US technology stocks are expensive. So what?

Posted by TEBI on December 24, 2020

US technology stocks are expensive. So what?

 

By PATRICK CAIRNS

 

A lot has been written this year about the performance of technology stocks. This is because of how Apple, Microsoft, Amazon, Facebook and Alphabet have dominated global stock markets.

For the first three quarters of 2020, just those five companies contributed almost 90% of the performance of the S&P 500. Amazon was up over 70%, Apple had gained 55%, and Microsoft was 31% higher.

These were already the biggest companies in the world, and they have just kept on getting bigger.

By the end of September these five stocks made up 21% of the S&P 500’s market capitalisation. That is almost double the average of 12.5% for the five biggest stocks in the US, and is the most concentrated that the market has been at any point in the past 30 years.

 

What next?

It is clear from the numbers that this is unusual. A lot of people have also worried whether it is sustainable.

As Pierre Debru, director of research at WisdomTree, recently noted:

“In the past, when the concentration at the top of the S&P 500 got very acute, the index ‘deconcentrated’ itself relatively quickly.”

He added that:

“Looking back at the last time the concentration at the top of the S&P 500 reached a similar height (i.e. the ‘dot-com’ bubble in 2000), the weight of the top five companies started to mean revert relatively fast. Six months after reaching 18.2% in March 2000, their weight was down in the 14%, still above the long-term average of course, but a lot closer to it.”

 

A look at history

Investors shouldn’t be surprised if this happens again. The reality is that the leadership of the stock market is always changing.

Bear in mind that Amazon was only listed in 1997. Through incredible levels of innovation, it has become one of the most important companies in the world in just over 20 years. In another two decades, who knows what new companies might have come along to displace it, in the same way that it has displaced the firms that dominated the market at the turn of the millennium.

At the end of 2000, the biggest stocks on the S&P 500 were General Electric, Exxon Mobil, Pfizer, Cisco and Citigroup. Today, only one of those – Pfizer – is still within the top 30. General Electric isn’t even one of the top 100.

 

Concentration risk

This may sound scary to investors tracking the index. Isn’t there a lot of risk in having so much allocated to just five companies, who, if history is anything to go by, are unlikely to remain so dominant?

The answer to that is both yes and no.

Concentration risk is a real consideration. Having a diversified portfolio is important, because you don’t want your entire investment to be derailed because just one or two companies under-perform.

There is, however, another side to this problem. Consider that anyone who bought an S&P 500 index fund 20 years ago is unlikely to be too worried now about the long-term under-performance of General Electric. Even though it would have been one of their biggest holdings two decades ago, the reality of the market has meant that its decline has been over-shadowed by the rise of others.

 

Winners and losers

This is how stock markets work. Research conducted by Arizona State University’s Hendrik Bessembinder on 80 years of US stock market history showed that, over their lifetimes, most shares produce a negative return.

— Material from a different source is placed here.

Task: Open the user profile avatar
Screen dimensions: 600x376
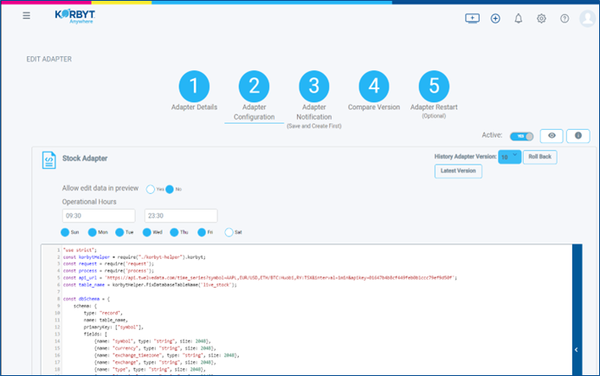Action: 588,18
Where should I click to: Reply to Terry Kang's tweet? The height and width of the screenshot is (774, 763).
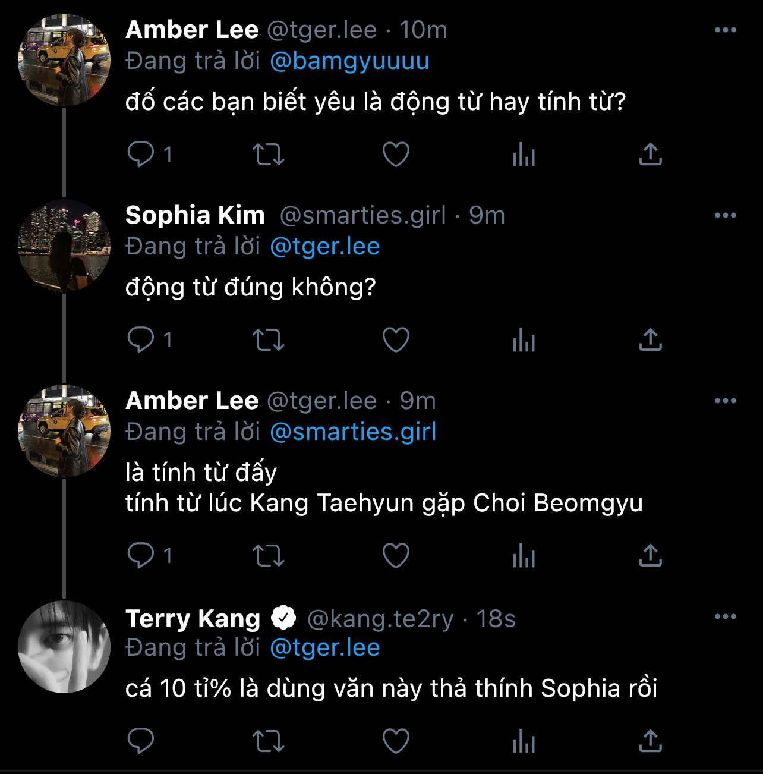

That is a mind-bending fact, and one which highlights why stock pickers find life so difficult. But the corollary is one which index fund investors should find comforting – that stock markets still go up over time because of the performance of the few, very large winners.

Bear in mind that the most you can ever lose on a single stock investment is 100%. The potential gains, however, are unlimited. Consider that $10 000 dollars invested in Amazon when it listed in 1997 would be worth more than $12 million today.

That more than offsets the fact that General Electric’s share price has halved over the same period.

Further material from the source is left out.